Foreks – Her yıl klâsik olarak İsviçre’nin Davos kasabasında düzenlenen Dünya Ekonomik Forumu (WEF) Yıllık Toplantısı, dünyanın önde gelen fikir başkanlarını bir ortaya getirdi. Bu yıl “Akıllı Çağ için İş Birliği” temasıyla gerçekleşen tepe, devlet liderleri, hükümet yetkilileri, iş dünyası önderleri, akademisyenler, medya temsilcileri, sivil toplum kuruluşları ve genç başkanlardan oluşan 3 binden fazla kişinin iştirakine sahne oldu. Toplantılarda, dünya problemleri ve tahlil teklifleri masaya yatırılırken, sürdürülebilirlik stratejilerinin ve aksiyon odaklı global iş birliklerinin altı çizildi.
Sabancı Holding CEO’su Cenk Alper, bu yıl da Davos da Türk iş dünyasını temsil eden başkanlar ortasında yer aldı. Cenk Alper, aktifliğin ikinci gününde düzenlenen ve sürdürülebilirlikle ilgili fikir liderlerinin ağır iştirakine sahip olan “Üç Tabiat Pazarıyla Ahenk Sağlamak” isimli panelde konuştu.
Carbon Disclosure Project (CDP) CEO’su Sherry Madera, Greenpeace İcra Yöneticisi Mads Christensen ve Singapur Devlet Başkanı Tharman Shanmugaratnam ile birebir sahneyi paylaşan Cenk Alper, sürdürülebilirliğin yeni bir iktisat olarak ele alınmasının değerinin altını çizerken, şirketlerin karbon, su ve biyoçeşitlilik idaresi konusunda sorumlu davranmalarının 2050 gayeleri için bir mecburilik olduğunu söz etti.
“İŞLERİMİZ İÇİN EN BÜYÜK MALİYET, HİÇBİR ŞEY YAPMADAN SEYİRCİ KALMAK”
Cenk Alper, “Sürdürülebilirlik odaklı risklerin varlığını tartışacak noktayı çoktan geçtik. Bugün tüm paydaşların, ortak akıl doğrultusunda fikir üretmekten çok aksiyon alması gereken bir devirdeyiz.

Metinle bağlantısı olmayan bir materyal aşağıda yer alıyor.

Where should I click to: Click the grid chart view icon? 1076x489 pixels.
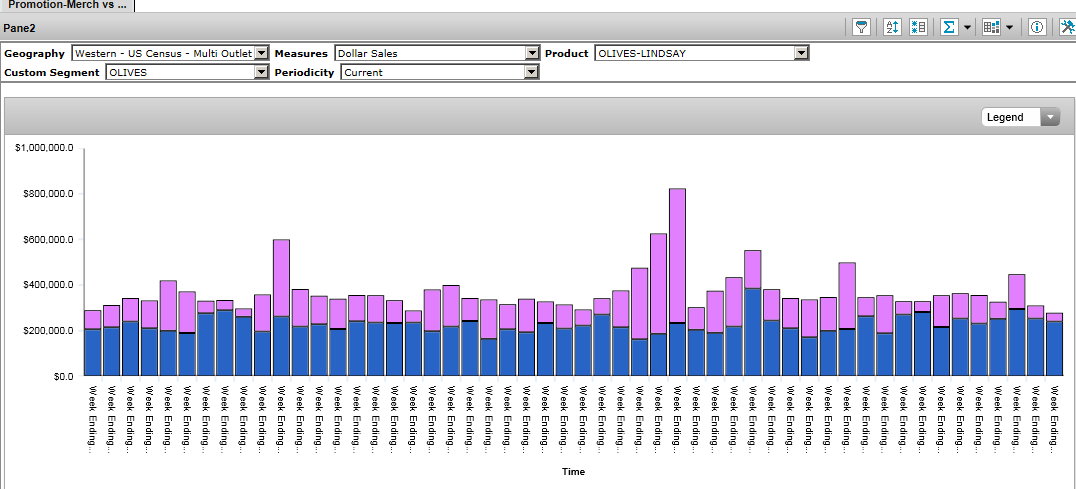[x=991, y=27]
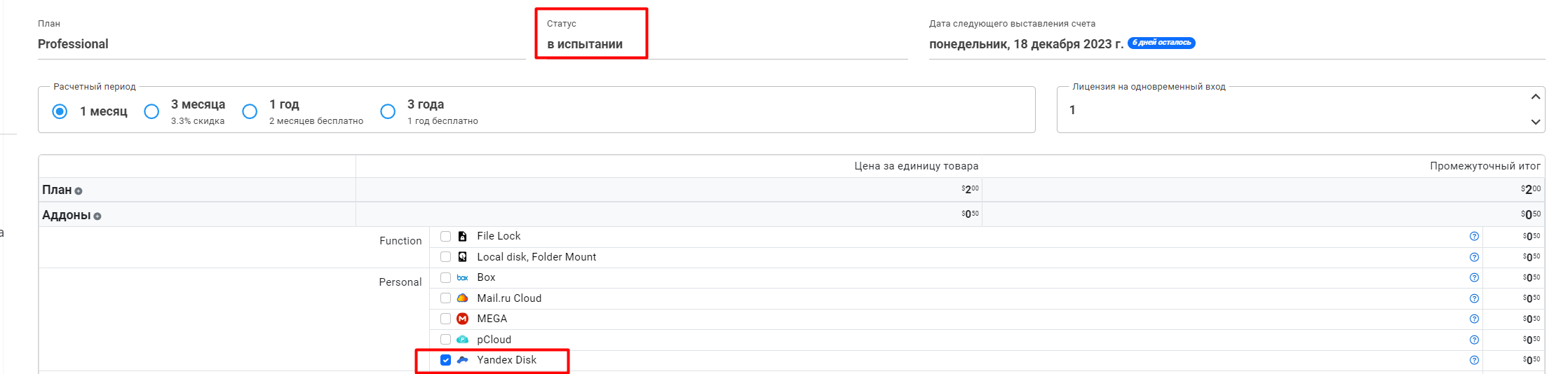The height and width of the screenshot is (374, 1568).
Task: Select the 1 год billing period
Action: point(250,111)
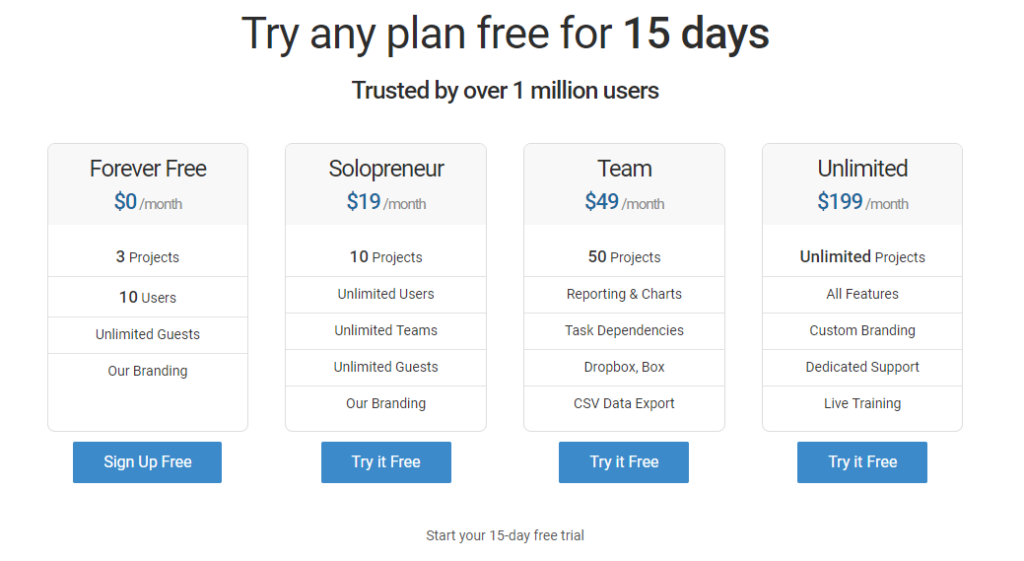This screenshot has width=1024, height=561.
Task: Click Dedicated Support in Unlimited plan
Action: point(862,367)
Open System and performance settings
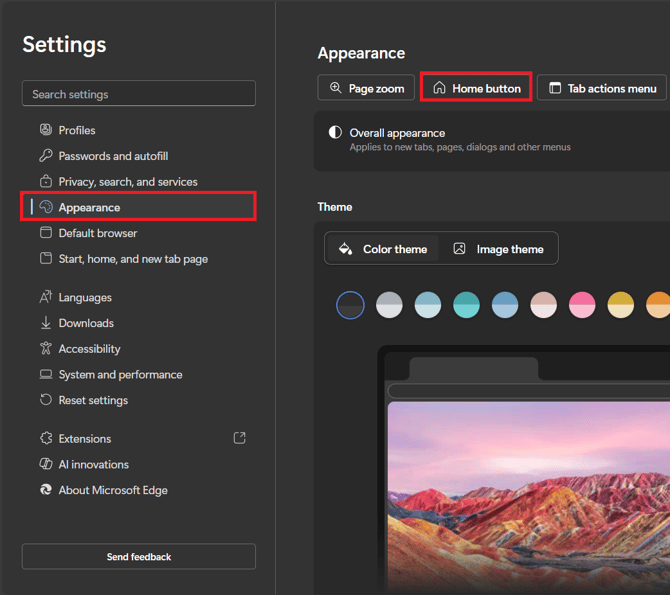The height and width of the screenshot is (595, 670). coord(120,375)
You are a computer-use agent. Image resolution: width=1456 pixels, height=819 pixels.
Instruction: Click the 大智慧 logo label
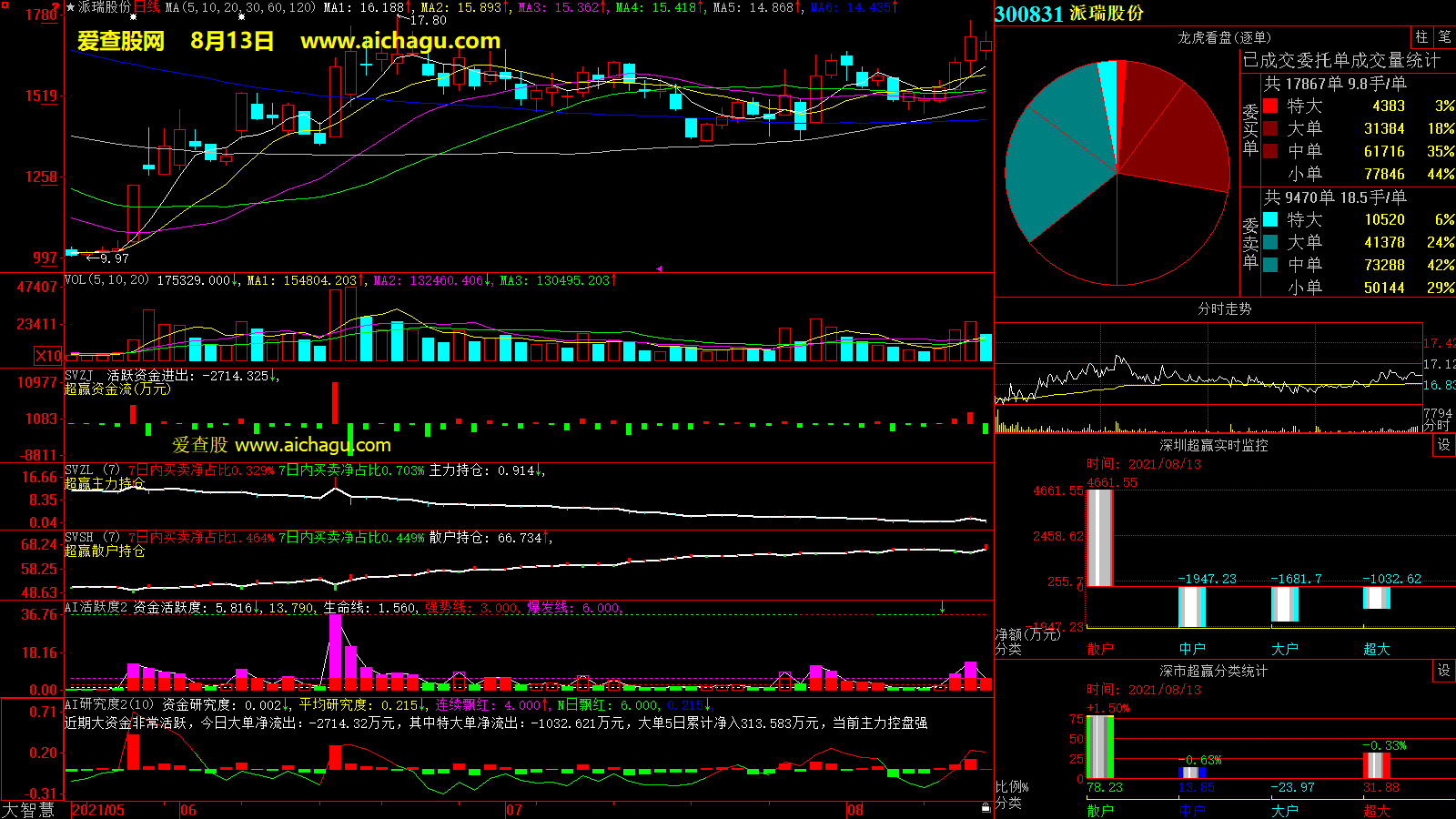click(28, 809)
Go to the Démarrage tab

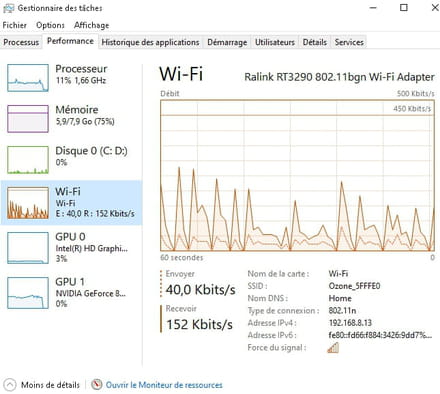click(227, 42)
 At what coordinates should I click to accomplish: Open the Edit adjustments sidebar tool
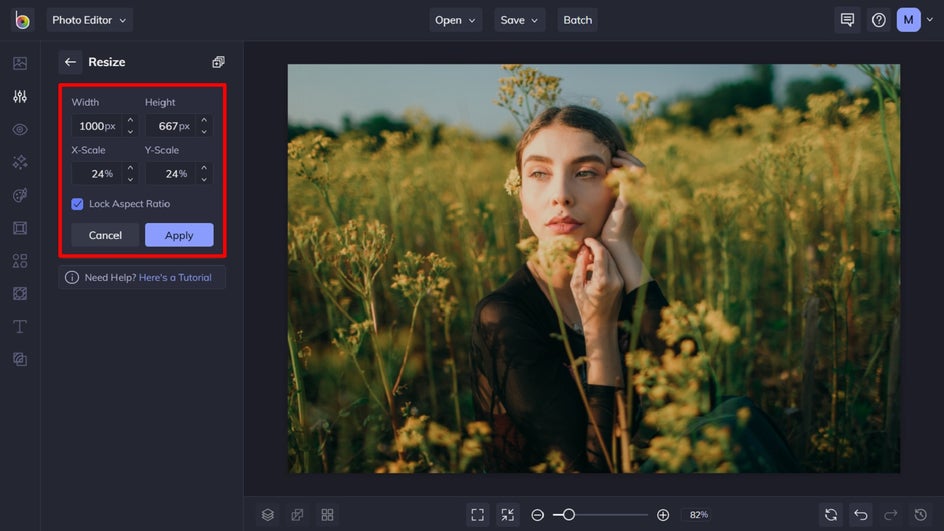(20, 96)
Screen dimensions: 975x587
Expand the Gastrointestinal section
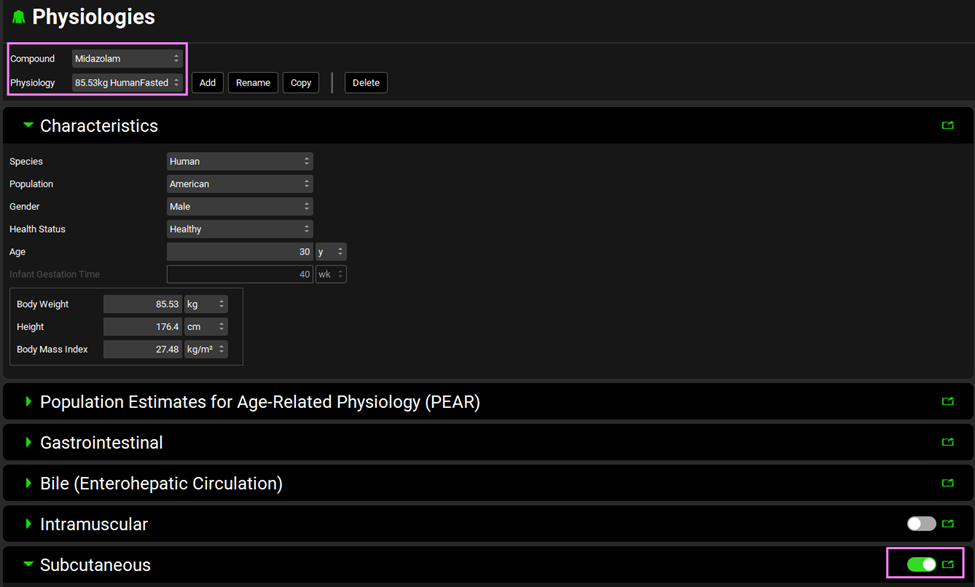pos(28,442)
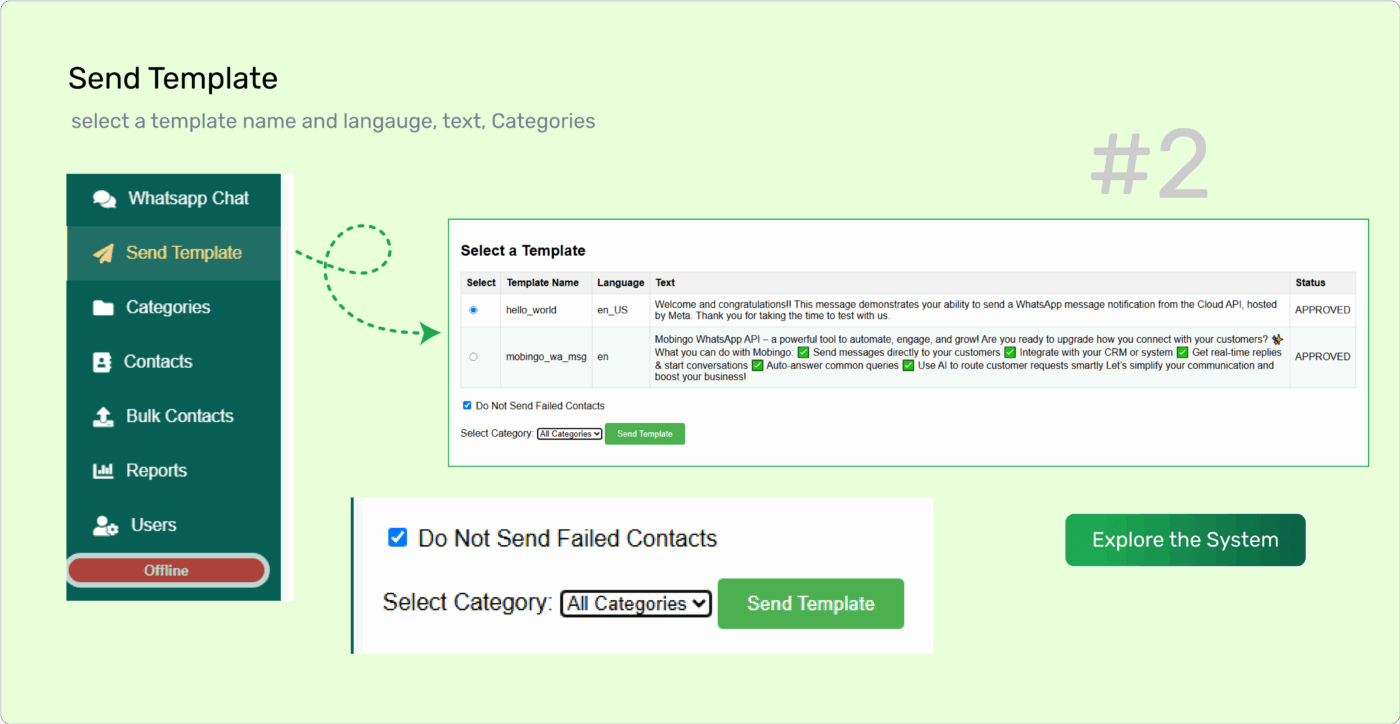Uncheck the large Do Not Send Failed Contacts checkbox

(x=397, y=538)
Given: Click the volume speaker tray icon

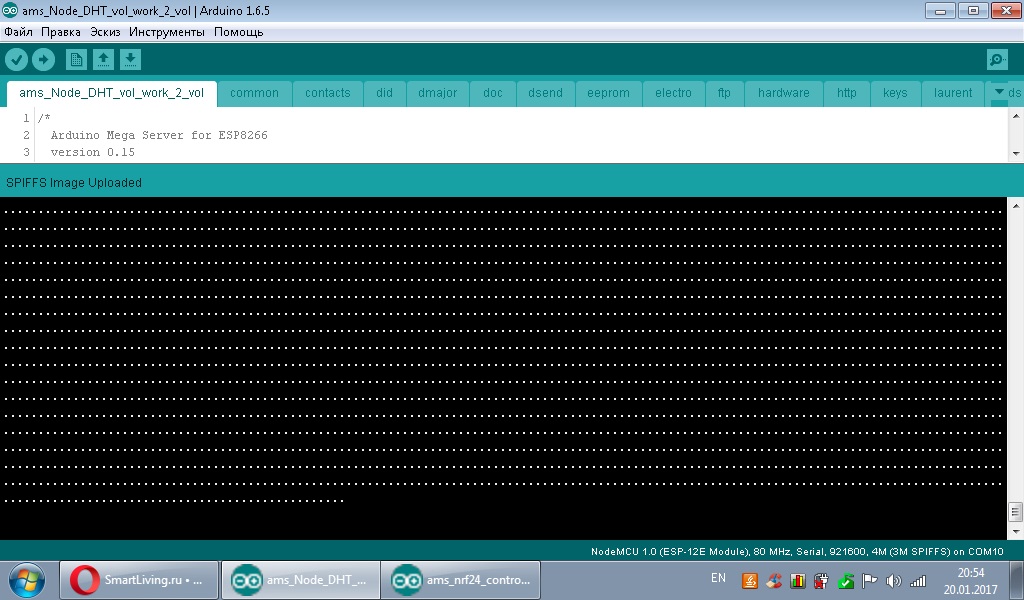Looking at the screenshot, I should (x=893, y=581).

Bugün dünyada, sürdürülebilirlik odağında yeni bir iktisat doğuyor. Bu yeni iktisadın barındırdığı fırsatları ortaya çıkarabilmek için doğayı işlerimizle değil, işlerimizi tabiatla uyumlu hale getirmeliyiz. Bunun aslında ek bir maliyet yaratmadığını; tersine işlerimiz için en büyük maliyetin, hiçbir şey yapmadan seyirci kalmak olduğunu özümsememiz gerekiyor” sözlerini kullandı.
Karbon, su ve biyoçeşitlilik alanındaki kredi ve finansman tahlillerinin sürdürülebilirlik amaçları doğrultusunda son derece kıymetli olduğunu da kelamlarına ekleyen vurgulayan Cenk Alper, “Bununla birlikte, tüm bunları tıpkı anda devreye almak bize çok büyük vakit kaybettirebilir. Sürdürülebilirlik maksatlarında geri kaldığımız bir dünyada, daha fazla geç kalma lüksümüz yok. Bu yüzden adım adım gitmek, bu alanı geliştirerek ilerlemek; tüm adımların birebir anda atılmasını beklemekten çok daha yararlı olacaktır. Bunu yaparken de teknoloji sanayisinin kazanımları, sürdürülebilirlik dünyası için çok öğretici bir role sahip olabilir. Tıpkı teknoloji dünyasının piyasaya bir eser çıkarıp, pazardaki talebe nazaran bunu daima geliştirmesi üzere sürdürülebilirlikte de bu çevik iş modeli kurgulanabilir” dedi.